start Available data

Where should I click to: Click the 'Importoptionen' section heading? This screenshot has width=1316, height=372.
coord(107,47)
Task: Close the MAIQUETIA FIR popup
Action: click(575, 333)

end Available data
start Available data

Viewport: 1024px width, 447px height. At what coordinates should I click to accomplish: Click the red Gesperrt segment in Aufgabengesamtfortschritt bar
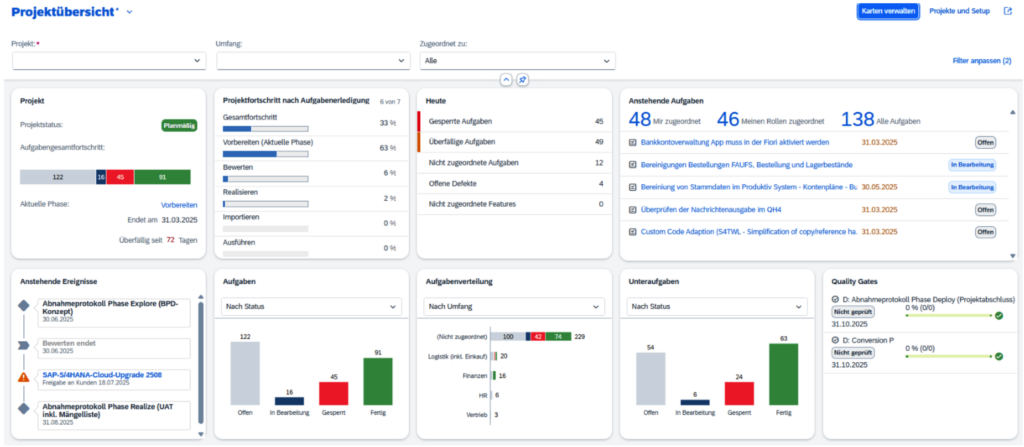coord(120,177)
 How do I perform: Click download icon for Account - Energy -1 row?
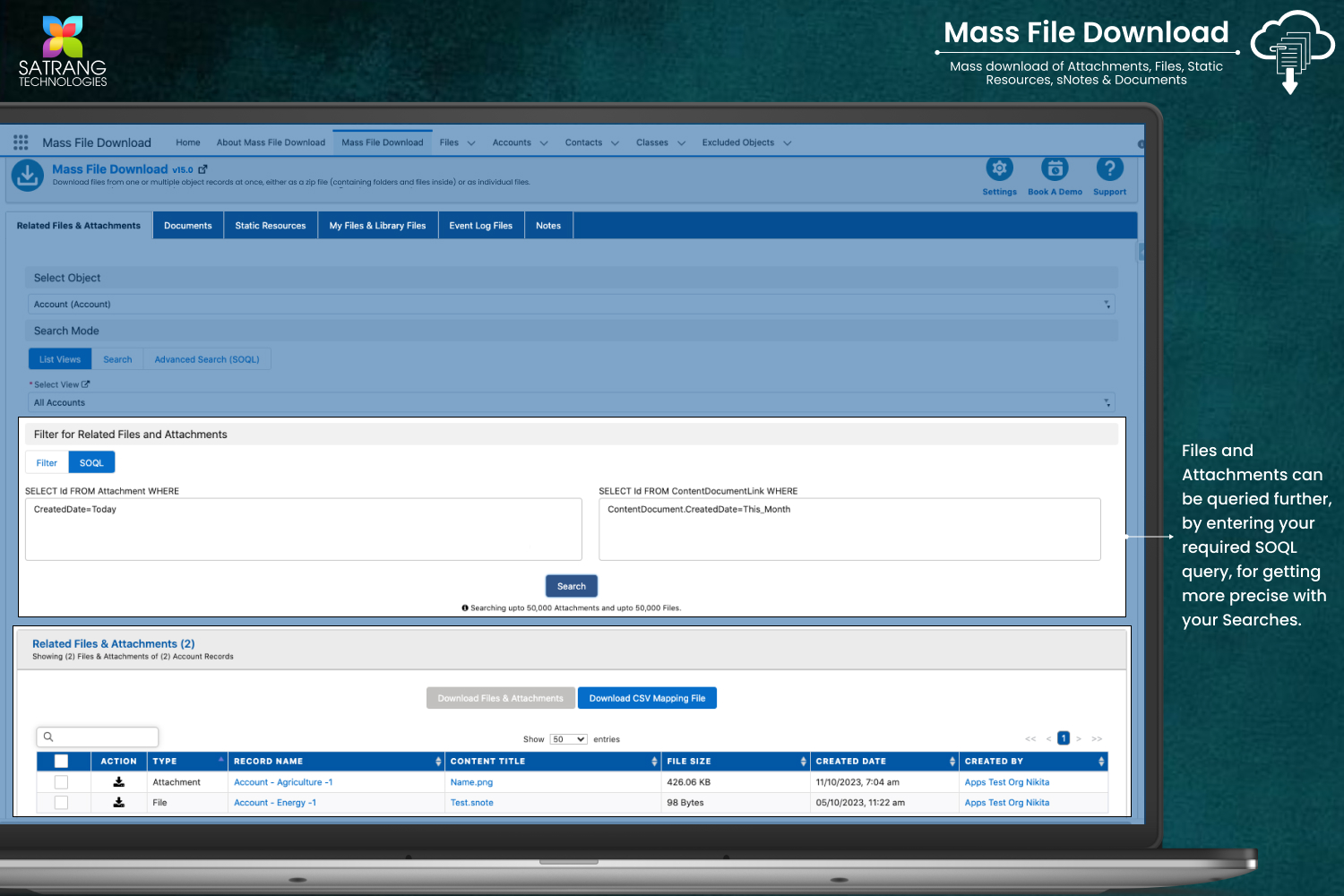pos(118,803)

end Available data
start Available data

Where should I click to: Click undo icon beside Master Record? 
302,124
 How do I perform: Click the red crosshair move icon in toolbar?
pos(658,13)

end Available data

[What to do]
Can you lay out the records from the line containing "How do I perform: Click download" through the line containing "pos(118,803)" as a Markdown table with the columns Number and Line, skipping blank lines and leaving out the pictures?

[Solution for this task]
| Number | Line |
|---|---|
| 1 |  How do I perform: Click download icon for Account - Energy -1 row? |
| 2 | pos(118,803) |